==== Text segment
UPMC will invest $2 billion to add three tech-based hospitals to its healthcare system in Pittsburgh, including the UPMC Heart and Transplant Hospital, UPMC Hillman Cancer Hospital and UPMC Vision and Rehabilitation Hospital.
The hospitals will call on technology to introduce more personalized care to patients.
“At core, these digitally based specialty hospitals are the expression of our cutting-edge translational science creating treatments and cures for the most devastating diseases,” Jeffrey A. Romoff, president and chief executive officer at UPMC, said in a statement. He specifically called out cancer, heart disease, transplantation, diseases of aging, vision restoration and rehabilitation.
Microsoft will be a creative force in developing the digital hospitals, collaborating with UPMC providers and developers and leveraging its digital tools.
========
#### Problem to work on:
Restate the passage on UPMC's new hospitals, starting at "The hospitals will" and ending after "restoration and rehabilitation.", with "personalized care" substituted by "individualized care".
==== Data under study
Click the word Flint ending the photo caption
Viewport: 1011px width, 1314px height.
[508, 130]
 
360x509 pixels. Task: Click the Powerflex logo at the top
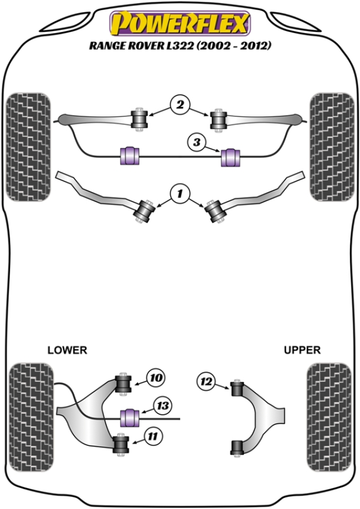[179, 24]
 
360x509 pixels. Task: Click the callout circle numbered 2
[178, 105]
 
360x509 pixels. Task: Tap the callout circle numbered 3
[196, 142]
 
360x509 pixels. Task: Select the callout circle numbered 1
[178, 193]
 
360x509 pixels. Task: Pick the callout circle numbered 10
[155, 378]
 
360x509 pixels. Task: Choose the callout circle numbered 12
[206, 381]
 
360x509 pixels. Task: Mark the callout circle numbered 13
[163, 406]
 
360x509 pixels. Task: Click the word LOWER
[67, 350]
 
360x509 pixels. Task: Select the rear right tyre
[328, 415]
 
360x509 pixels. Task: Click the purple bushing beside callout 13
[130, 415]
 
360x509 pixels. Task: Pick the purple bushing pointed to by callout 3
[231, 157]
========
==== Data under study
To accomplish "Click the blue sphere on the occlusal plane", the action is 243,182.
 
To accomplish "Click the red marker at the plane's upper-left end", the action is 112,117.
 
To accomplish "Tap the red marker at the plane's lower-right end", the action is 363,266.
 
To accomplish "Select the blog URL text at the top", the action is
========
==== Data under study
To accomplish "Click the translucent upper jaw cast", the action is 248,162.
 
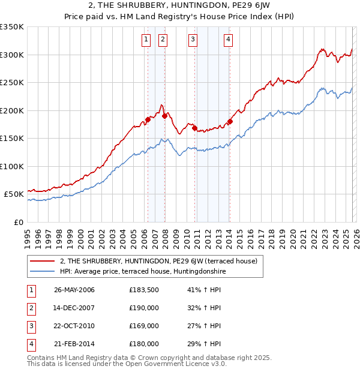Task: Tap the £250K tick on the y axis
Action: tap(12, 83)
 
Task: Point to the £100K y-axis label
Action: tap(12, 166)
========
#### Solution for this exercise:
The hospitals will call on technology to introduce more individualized care to patients.
“At core, these digitally based specialty hospitals are the expression of our cutting-edge translational science creating treatments and cures for the most devastating diseases,” Jeffrey A. Romoff, president and chief executive officer at UPMC, said in a statement. He specifically called out cancer, heart disease, transplantation, diseases of aging, vision restoration and rehabilitation.